Particle detection threshold. For the Gaussian method, we first developed an optional feature applicable for well-defined, monodisperse CRMs such as Au NPs, which detects a so-called ‘clear_cut’ between the background and the NP distribution within the histogram. It is an automatic feature without the user-dependent ‘error contribution’. If enabled, it would replace the statistical Gaussian threshold, which suffers in some cases from remaining, false-positive background events. Secondly, we implemented a buffer of 40 iterations, as more iterations do not change the final PDT and do not take up much time, although in most cases, fewer than ten iterations were sufficient to define the Gaussian PDT. For the Poisson method, we adjusted the original Poisson formulas (critical value and PDT) as described in Currie 1968, by adding the average of the raw data.³⁸ The original Poisson approach is specifically applied and validated for low-intensity systems (e.g. low background such as for Au).³³ This approach increases the PDT for low and medium background systems such as Au and TiO₂, respectively, consequently also the LOD increases. In any case, the effect is minor, as the LOD only increases for Au from 6.4 to 6.6 nm and for TiO₂ from 42.0 to 43.4 nm (for Agilent, 0.1 ms dwell time). However, our new Poisson approach now allows data processing also for high background systems such as SiO₂ (as presented in Fig. 6 for 0.1 ms dwell time, Agilent). In contrast, the conventional Poisson threshold (Fig. S7a) would have detected several false positive background signals and was not suitable, while the adapted approach from Sparta (Fig. S7b) shows well-fitting PDT_Poisson. In summary, our empirically tested adjustment accounts for a more realistic detection scenario, where the threshold must exceed both background average and the statistical variation (noise). The workability was presented and validated in the above sections, comparing our results with other the comparison methods.
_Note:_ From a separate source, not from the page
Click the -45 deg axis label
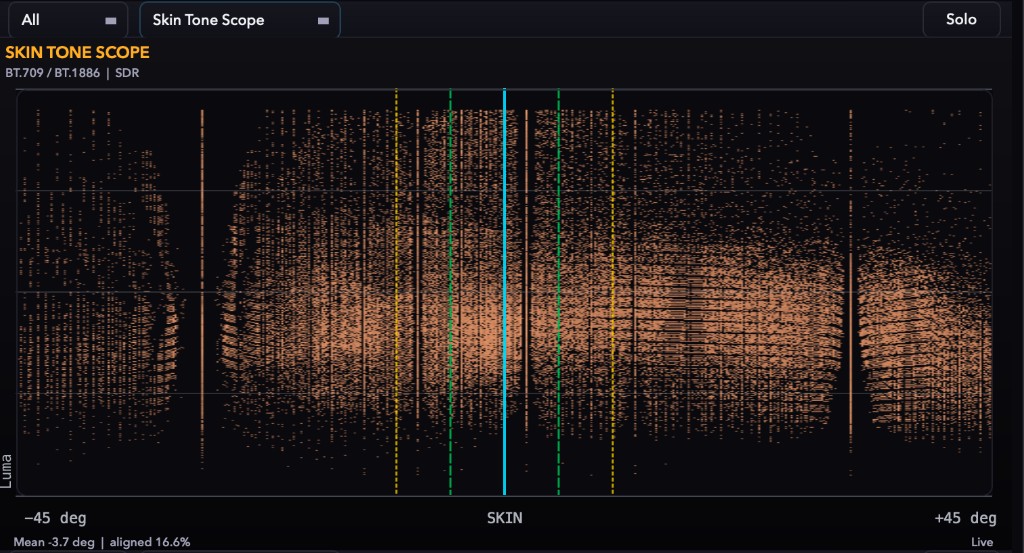Image resolution: width=1024 pixels, height=553 pixels. pos(55,518)
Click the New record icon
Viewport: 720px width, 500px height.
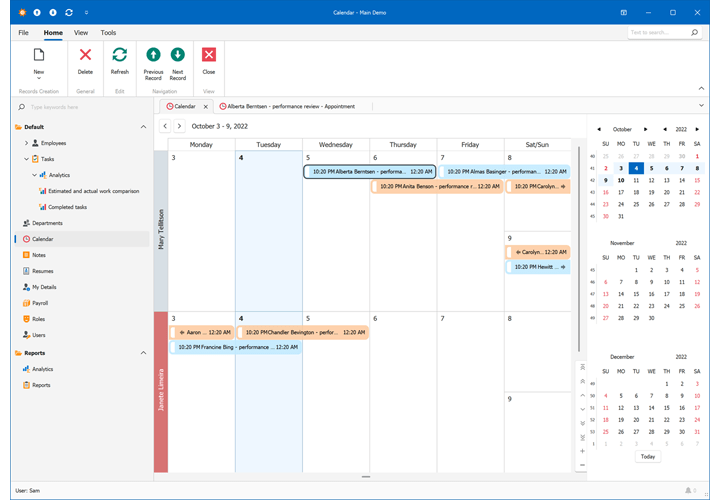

Peak summation. The peak summation (only activated if the dwell time is <2 ms) works that way that adjacent data point (here referred as peak) above the background threshold (i.e., the PDT value) are added continuously until the upcoming peak trend (i.e., the following data point) falls below the PDT (Gaussian method) or below the critical value (Poisson method). Like the area under a curve, approximated as the sum of the individual bar charts. Each individual peak height is registered without the contribution of the ionic background, as the ionic average is subtracted from the individual peak heights before adding them up. Finally, the summed peak (in ‘counts per seconds’) represents one detected particle event. This operation is crucial, as otherwise the particle number concentration would be overestimated, and their mass and size would be underestimated, as ‘combined particle events’ would have been split into individual events. In contrast, when the dwell time is >2 ms, adjacent peaks (above the PDT) are considered as independent particle events (i.e., 5 ms is in most of the cases larger than the event duration), based on good sample dilution and thus, the peaks are accounted for as individual peaks for the total peak budget. Moreover, in Fig. 3–8, the variable ‘n’ represents the number of events detected by each data processing method. As each method works slightly differently (e.g. in determining the PDT and executing the peak summation), there are differences for ‘n’ visible even within the same dataset and dwell time. Comparing both dwell times, lower dwell time means we are able to detect smaller NPs and therefore resulting in more events if the LOD of 5 ms dwell time is close or higher than the certified size (e.g. 50 and 100 nm SiO₂, Fig. 6 and 7). However, the differences in total acquisition time must be considered if directly comparing event numbers (for 5 ms was 120 s and for 0.1 ms 40 s). It should be further noted that the peak summation was only applied for the short dwell time, necessary if the dwell time is shorter than the NP duration. Finally, event number differences between the instruments can occur due to daily varying instrument sensitivity.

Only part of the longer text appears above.